**What you should do**. In the listing that follows, the lines starting at the one containing "You are a computer-use agent." and ending at the one containing "Instruction: Click the" are to be returned exactly, both boundary lines included, and no others.
BEGIN Extracted material
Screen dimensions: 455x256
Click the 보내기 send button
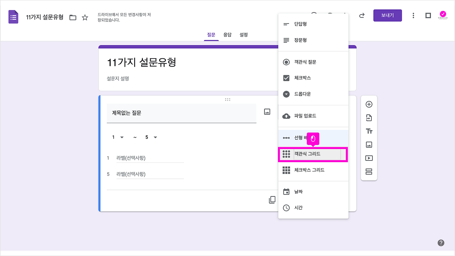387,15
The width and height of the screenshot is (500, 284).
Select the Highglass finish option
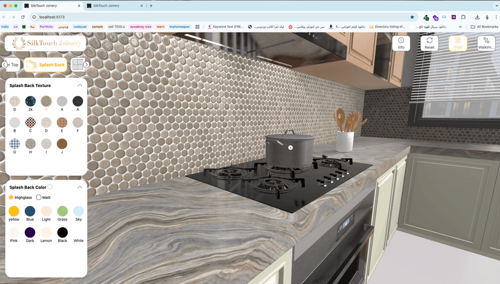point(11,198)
END Extracted material
BEGIN Extracted material
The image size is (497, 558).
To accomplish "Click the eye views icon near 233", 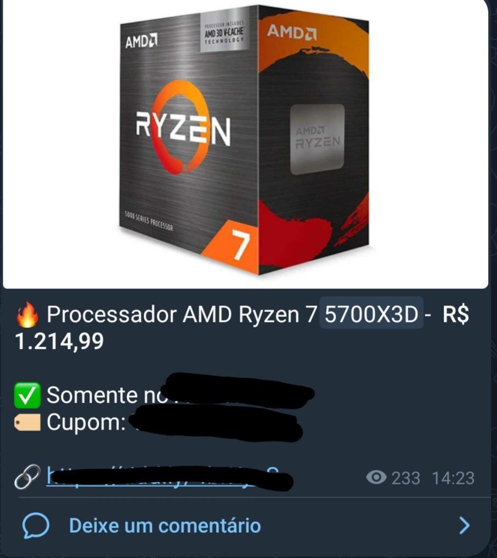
END Extracted material
BEGIN Extracted material
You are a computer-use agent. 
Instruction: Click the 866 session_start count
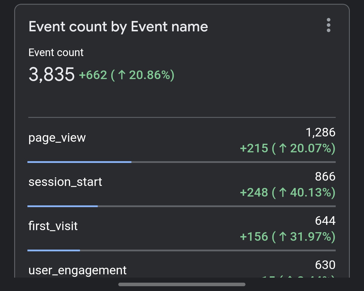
END Extracted material
**Result of this exercise**.
You are a computer-use agent. 
Instruction: Click the 866 session_start count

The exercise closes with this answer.